■ Фрагмент страницы:
Наряду с такой недвусмысленной оценкой роли социальной антропологии бытуют и другие мнения. Р. Фёрс, например, утверждал в 1972 г., что «антропологи считают добываемые ими знания, прежде всего, средствами, способствующими более ува жительному отношению к культурным ценностям изучаемых народов, но не средством их более эффективного контроля»[1072]. С. Дайемонд назвал социальную антропологию «революционной дисциплиной», рожденной прогрессивными идеями эпохи Просвещения, а что касается ее позиции в отношении неевропейских народов, то он подчеркнул ее гуманистический характер, отраженный в научных трудах, которые рисуют эти народы с глубокой симпатией, как подлинно человеческие общества[1073].
Столь разные оценки говорят не только о разности исходных мировоззренческих установок тех, кто их высказывает, но и о сложной природе проблемы этической оценки как таковой. Анализ собственной деятельности с этических позиций вплоть до середины ХХ в. не был особенно развит в социальной антропологии, но отдельные суждения на этот счет высказывались еще классиками эволюционизма. Их отношение к этому вопросу определялось нормами так называемой «натуралистической этики» или «эволюционной этики», основы которой заложил Г. Спенсер. Согласно натуралистической этике, оценочный подход (с позиций: «хорошее – плохое», «лучшее – худшее») к объекту социальной антропологии – обществам и социокультурным явлениям – был четко связан с идеей эволюции. «Формы поведения, – утверждал Спенсер, – приобретают этическую санкцию пропорционально тому, как развиваются…»[1074]. «Лучшее» означало «более развитое». Такой подход еще в 1903 г. подверг критике крупнейший представитель новой английской этики Джорж Мур. Он упрекал Спенсера в том, что тот «недостаточно осознал, насколько эти тезисы нуждаются в доказательстве, насколько разными являются термины “более развитое”, “высшее” и “лучшее” … утверждать одно ни в коем случае не означает то же самое, что утверждать другое»[1075].

Собранные данные
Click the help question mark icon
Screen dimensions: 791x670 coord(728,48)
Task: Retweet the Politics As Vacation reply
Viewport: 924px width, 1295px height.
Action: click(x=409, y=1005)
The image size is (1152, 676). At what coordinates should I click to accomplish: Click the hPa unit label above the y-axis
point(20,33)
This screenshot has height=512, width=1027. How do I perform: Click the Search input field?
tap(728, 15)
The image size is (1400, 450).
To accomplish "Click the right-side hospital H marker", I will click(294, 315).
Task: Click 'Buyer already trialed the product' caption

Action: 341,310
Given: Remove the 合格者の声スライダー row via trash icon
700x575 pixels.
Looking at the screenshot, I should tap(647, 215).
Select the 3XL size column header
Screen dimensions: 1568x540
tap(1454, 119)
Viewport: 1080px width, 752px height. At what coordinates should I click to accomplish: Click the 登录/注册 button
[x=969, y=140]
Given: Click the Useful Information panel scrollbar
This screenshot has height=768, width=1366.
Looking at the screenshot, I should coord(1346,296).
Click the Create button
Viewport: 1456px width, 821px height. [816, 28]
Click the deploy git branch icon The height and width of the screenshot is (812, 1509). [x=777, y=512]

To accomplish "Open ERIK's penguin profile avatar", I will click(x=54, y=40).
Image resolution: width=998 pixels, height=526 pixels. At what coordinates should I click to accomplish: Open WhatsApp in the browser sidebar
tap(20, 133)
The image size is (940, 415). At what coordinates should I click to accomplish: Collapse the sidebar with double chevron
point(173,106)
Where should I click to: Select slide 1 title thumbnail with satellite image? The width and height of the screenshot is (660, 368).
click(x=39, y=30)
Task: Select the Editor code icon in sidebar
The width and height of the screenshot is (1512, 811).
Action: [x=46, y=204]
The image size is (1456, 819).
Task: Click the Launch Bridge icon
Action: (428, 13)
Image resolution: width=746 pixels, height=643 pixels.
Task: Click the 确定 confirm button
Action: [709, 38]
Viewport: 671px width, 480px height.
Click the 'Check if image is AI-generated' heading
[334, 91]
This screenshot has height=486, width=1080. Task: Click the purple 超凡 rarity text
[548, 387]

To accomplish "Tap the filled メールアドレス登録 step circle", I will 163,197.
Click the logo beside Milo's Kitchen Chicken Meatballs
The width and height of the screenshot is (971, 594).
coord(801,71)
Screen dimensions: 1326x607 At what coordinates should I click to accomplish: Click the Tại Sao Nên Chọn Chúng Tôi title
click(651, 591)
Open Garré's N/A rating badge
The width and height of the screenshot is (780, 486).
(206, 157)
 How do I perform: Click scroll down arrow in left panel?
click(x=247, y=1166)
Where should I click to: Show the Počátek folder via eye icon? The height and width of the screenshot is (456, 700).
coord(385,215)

■ Задание:
Пожалуйста, процитируйте из текста об этической оценке в социальной антропологии часть от слов «Наряду с такой» до слов «подлинно человеческие общества[1073].».

■ Решение задания:
Наряду с такой недвусмысленной оценкой роли социальной антропологии бытуют и другие мнения. Р. Фёрс, например, утверждал в 1972 г., что «антропологи считают добываемые ими знания, прежде всего, средствами, способствующими более ува жительному отношению к культурным ценностям изучаемых народов, но не средством их более эффективного контроля»[1072]. С. Дайемонд назвал социальную антропологию «революционной дисциплиной», рожденной прогрессивными идеями эпохи Просвещения, а что касается ее позиции в отношении неевропейских народов, то он подчеркнул ее гуманистический характер, отраженный в научных трудах, которые рисуют эти народы с глубокой симпатией, как подлинно человеческие общества[1073].